Tuesday, April 8, 2008

The Enron Dilemma

It’s been nearly a month since Bear Stearns & Co, once one of the most prominent banks on Wall Street, collapsed, leaving its investors and employees wondering where to place blame.

On Wednesday, March 12, Bear Stearns’ Chief Executive Alan D. Schwartz went on CNBC to confront doomsday rumors and reassure anxious investors that the firm had ample liquidity. He said he was “comfortable” that the brokerage would turn a profit in its fiscal first quarter.

He was wrong.

At 5 a.m. Friday, Bear executives woke the federal reserves chairman Ben Bernake and his associates to discuss the matter. Their solution? Securing an emergency agreement with JP Morgan and the federal reserve bank of New York in the largest- ever bailout of a U.S. securities firm. The following Friday, the company told regulators it was ready for bankruptcy.

According to Reuters, Bear Stearns’ market value fell after the bank agreed on Sunday to be bought by JP Morgan Chase at a price of $2 a share. On Friday, Bear Stearns’ stock had closed at $30.85. The shares Tuesday closed up 22.9 percent at $5.91, suggesting some were closing out short positions or believe the firm could fetch a higher price.

According to Forbes.com, in wake of its collapse, Bear Stearns is now readying for litigation, and maintains its avowal that the liquidity problems hit after it said nothing was wrong.

The SEC is investigating the statements made by Schwartz last Wednesday that Bear was “comfortable” and far from having a liquidity crisis, mere days before the collapse. AP reports that regulators “haven’t ruled out legal action over potentially misleading comments.” Also, Bear amended their bylaws to cover legal expenses, which looks questionable at the very least.

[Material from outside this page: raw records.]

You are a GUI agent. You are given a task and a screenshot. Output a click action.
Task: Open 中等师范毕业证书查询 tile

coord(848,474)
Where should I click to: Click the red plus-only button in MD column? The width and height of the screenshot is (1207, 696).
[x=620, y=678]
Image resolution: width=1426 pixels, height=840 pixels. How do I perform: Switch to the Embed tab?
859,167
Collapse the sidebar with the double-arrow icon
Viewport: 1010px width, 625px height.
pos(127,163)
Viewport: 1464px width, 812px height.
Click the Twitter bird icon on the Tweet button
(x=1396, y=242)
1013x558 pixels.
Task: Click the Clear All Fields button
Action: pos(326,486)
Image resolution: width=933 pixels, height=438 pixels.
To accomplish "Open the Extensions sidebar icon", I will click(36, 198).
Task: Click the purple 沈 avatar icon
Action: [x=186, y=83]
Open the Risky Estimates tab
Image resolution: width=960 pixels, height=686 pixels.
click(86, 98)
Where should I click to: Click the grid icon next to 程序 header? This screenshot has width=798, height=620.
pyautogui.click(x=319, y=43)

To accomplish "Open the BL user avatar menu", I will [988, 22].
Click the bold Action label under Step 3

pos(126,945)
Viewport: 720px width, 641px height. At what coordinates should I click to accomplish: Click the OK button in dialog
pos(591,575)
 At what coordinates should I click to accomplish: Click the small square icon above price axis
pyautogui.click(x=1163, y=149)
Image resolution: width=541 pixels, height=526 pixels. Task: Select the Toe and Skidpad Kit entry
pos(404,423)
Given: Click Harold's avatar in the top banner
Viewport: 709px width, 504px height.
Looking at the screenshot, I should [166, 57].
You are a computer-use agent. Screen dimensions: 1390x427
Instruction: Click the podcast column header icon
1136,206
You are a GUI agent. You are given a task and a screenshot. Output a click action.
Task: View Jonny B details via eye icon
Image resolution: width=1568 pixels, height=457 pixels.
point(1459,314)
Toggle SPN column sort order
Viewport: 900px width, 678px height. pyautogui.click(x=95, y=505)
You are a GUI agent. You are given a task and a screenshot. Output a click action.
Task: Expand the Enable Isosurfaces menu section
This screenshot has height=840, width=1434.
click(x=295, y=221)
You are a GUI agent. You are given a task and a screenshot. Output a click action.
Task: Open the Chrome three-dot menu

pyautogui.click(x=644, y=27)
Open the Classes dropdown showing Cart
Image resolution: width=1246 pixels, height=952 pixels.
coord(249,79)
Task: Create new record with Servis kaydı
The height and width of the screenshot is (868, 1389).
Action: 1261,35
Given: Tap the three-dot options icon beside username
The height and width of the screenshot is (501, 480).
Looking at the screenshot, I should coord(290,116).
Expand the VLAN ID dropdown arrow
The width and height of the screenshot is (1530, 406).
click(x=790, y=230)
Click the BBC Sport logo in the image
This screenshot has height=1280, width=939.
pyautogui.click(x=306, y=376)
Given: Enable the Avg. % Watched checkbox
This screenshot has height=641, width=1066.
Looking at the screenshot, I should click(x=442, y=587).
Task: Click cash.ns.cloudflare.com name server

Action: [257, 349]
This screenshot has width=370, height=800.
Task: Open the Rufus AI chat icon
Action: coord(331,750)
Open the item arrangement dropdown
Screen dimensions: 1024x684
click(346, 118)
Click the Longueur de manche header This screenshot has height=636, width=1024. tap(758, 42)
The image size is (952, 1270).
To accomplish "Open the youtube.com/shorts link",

New York City Comptroller William Thompson was also concerned about Schwartz’s comments, and has announced city plans to investigate whether the failure of Bear Stearns & Co. was due to foul play. He told Reuters, “I think a lot of people are going to be taking a look. Was there some deception in there or was this just a miscalculation?”

Although perhaps not as dramatic as the collapse of Enron, an former corporate giant that, due to insider trading and deceitful fiscal statements to employees and investors, went bankrupt almost overnight, leaving thousands with bank accounts in the negative thousands.

Organizations such as Bear Stearns and Enron find themselves in a classic Catch-22 situation. To expose financial struggles to the general public and investors could mean a fall in stock prices, but to cover financial woes, as Enron and perhaps Bear Stearns did, could result in a devastating collapse for the company as well as all of its stakeholders. Most financial gurus can certainly look at disappointing fiscal results and understand that their company is headed for trouble, but seldom probably know how to deal with their company’s problems in the media.

Enter public relations. I hope that Bear Stearns has hired the sharpest, most acute public relations team in New York City, or even in the world for that matter. Since its demise, the bank has received more bad press than Britney on a bad day. Not only will its PR team have to explain the collapse to the media, but it also will have to comfort the bank’s 14,000 employees whose financial stability has been slammed, and even the college students who planned on interning at Bear Stearns with hopes of jump starting their careers. A strong PR campaign will certainly not remedy this monumental fallout, but could be a last resort at saving any sense of decency Bear Stearns wishes to preserve. For Bear Stearns right now, PR is not just a commodity, it’s a must.

Although the bank itself has virtually collapsed, I’m sure its former executives want to defend the Bear Stearns name as much as possible against the scathing world of reporters and media who want to tear it down.